= Bobby Worth =

American songwriter (1912–2002)

Bobby Worth (September 25, 1912, in Cleveland, Ohio – July 17, 2002, in Mission Hills, California) was an American songwriter. His best known songs are "Do I Worry?", "'Til Reveille", "Tonight We Love", and "Don't You Know?".

Worth was considered a child prodigy, performing in classical concerts at ten years of age. In his teens, he performed in Gus Edwards' vaudeville acts. In 1940, at age 28, he moved to Hollywood, California, and teamed with songwriter Stanley Cowan in 1941 to begin writing for movie studios.

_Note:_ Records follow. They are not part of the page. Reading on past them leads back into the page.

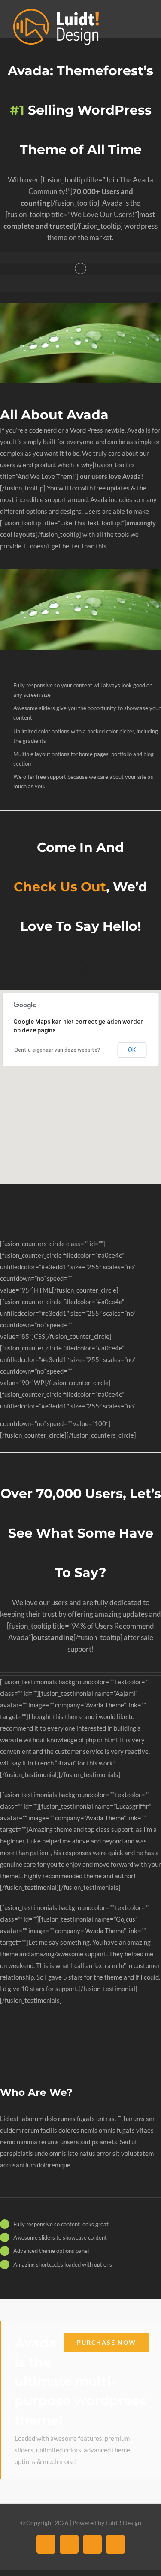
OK (132, 1050)
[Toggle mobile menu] (144, 21)
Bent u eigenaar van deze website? (57, 1050)
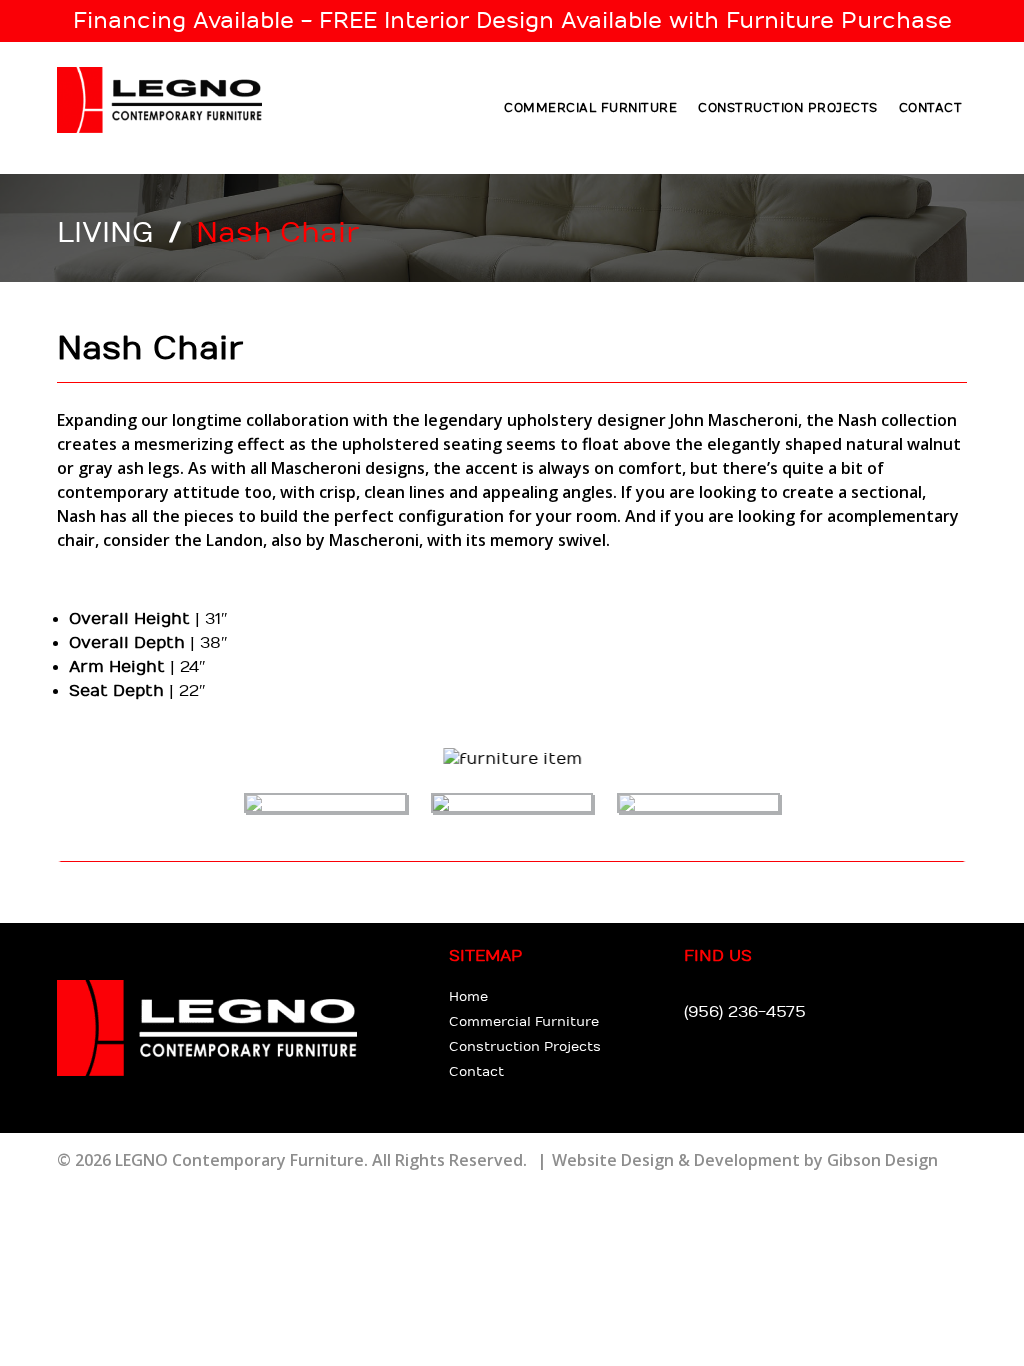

From the 1940s onward, songs by Worth were recorded by prominent artists including Bing Crosby, Frank Sinatra, and Ella Fitzgerald. In collaboration with bandleader Freddy Martin and Ray Austin, he composed the song "Tonight We Love". He also co-composed the popular 1941 World War II tune, "(Lights Out) 'Til Reveille".

==Songs in films==
Films to which Worth contributed songs include:
- 1939 Sunset Trail
- 1942 Pardon My Sarong
- 1943 Honeymoon Lodge
- 1944 In Society
- 1946 Blue Bayou
- 1946 Make Mine Music
- 1947 Fun and Fancy Free
- 1948 Melody Time
- 1949 An Old-Fashioned Girl

Worth acted in the 1945 film, Penthouse Rhythm.